Muggle Studies 101: Metaphorical Possibilities of Being Magic or Muggle
James W. Thomas

Ron's surprise that Muggle-born Hermione is taking Muggle Studies leads to her point that it will be "fascinating" to study Muggles "from the wizarding point of view." Actually, this is what Rowling would have us Muggle readers do throughout all 4100 pages of Harry's story. We see Muggle life from a magical perspective: our physicians are "Muggle nutters that cut people up," and our guns are a kind of "metal wand the Muggles use to kill each other." Conversely, some magical folk, actually maybe just Arthur Weasley, find us fascinating with our plugs, post offices, and our many "eclectic" devices. What is imagined and imaginary in the magical world and what is real, though almost like magic, in the Muggle world is what we will explore in a number of ways. Consider first how like magic Muggle technology (for good or ill) ranges from those metal wands with which we kill, to the magic of what all the magic our cell phones can now perform. Arthur C. Clarke is quite right: "Any sufficiently advanced technology is indistinguishable from magic." Think next about the Muggle antitheses of magic. What are its polar opposites? Dursley normal? Being limited in or void of imagination? In fact, try to imagine imagination as magic. Isn't Rowling suggesting that the mind is the greatest form of magic, as when Dumbledore tells Harry that just because something is "happening inside your head" does not preclude its being real? Maybe one way to perceive magic and Muggle is to identify the first word with the imaginative, the creative, the poetic, and the latter word with the unimaginative, the empirical, and the prosaic. So there may be magical folk out there among Muggles, just as there are Mundunguses and Umbridges among magic folk. Thus when Hagrid wonders how Muggles manage without magic, the answer is that they don't, not the imaginative ones anyway because they find magic in music, painting, sculpture, and books, and in human relationships involving love, which is the same in magic and Muggle worlds alike—yes, love, as Dumby says, just love, the one magic we two worlds have in common. This is something to consider as we keep our eyes out for flying motorcycles, cats reading maps, and shrinking keys—not one of which is less likely or more outrageous than a Boeing 757 in the sky, or GoogleEarth finding my Little League field, or my being unable to find my keys to drive to work tomorrow morning.

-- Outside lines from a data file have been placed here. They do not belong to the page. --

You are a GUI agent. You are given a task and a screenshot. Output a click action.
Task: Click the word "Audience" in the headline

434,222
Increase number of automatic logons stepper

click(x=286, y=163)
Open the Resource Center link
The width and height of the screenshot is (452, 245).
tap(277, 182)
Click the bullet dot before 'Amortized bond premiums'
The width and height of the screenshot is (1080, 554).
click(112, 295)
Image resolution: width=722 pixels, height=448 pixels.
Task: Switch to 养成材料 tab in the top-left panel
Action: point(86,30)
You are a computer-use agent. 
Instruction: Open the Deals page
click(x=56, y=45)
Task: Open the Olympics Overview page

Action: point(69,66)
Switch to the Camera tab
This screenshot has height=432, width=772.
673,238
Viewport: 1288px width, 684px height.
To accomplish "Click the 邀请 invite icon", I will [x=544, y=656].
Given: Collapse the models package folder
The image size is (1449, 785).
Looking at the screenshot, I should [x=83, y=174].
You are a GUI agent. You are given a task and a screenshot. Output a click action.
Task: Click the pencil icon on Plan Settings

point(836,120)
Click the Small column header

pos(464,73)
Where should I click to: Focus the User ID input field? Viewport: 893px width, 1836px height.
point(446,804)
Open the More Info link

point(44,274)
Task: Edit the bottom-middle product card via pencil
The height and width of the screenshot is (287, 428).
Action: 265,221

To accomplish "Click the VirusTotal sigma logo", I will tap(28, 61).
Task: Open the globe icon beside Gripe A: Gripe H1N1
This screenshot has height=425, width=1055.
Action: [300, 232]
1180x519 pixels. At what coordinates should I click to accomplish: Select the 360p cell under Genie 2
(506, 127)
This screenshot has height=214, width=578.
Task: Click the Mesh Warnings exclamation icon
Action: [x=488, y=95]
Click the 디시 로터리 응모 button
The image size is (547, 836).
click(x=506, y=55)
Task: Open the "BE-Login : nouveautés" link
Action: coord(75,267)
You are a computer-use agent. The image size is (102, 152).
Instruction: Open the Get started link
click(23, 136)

James W. Thomas, Professor of Literature at Pepperdine University, has taught a number of courses on Rowling's books. He has been quoted in TIME, interviewed on NPR, and delivered a number of lectures—all affirming his belief that the Potter books are "legit lit," that they deserve an honored place in the literary canon, and that they will endure—as he likes to say—so long that his grandchildren will read these books to their grandchildren. He has made presentations at a number of Potter conferences, including Prophecy and Portus; and, since last summer, Professor Thomas has been a contributor to monthly podcasts as a member of the Potter Pundits, along with his fellow pundits John Granger and Travis Prinzi. He is the author of Repotting Harry Potter: A Professor's Book-by-Book Guide for the Serious Re-Reader and is currently at work on a second book on the Potter series.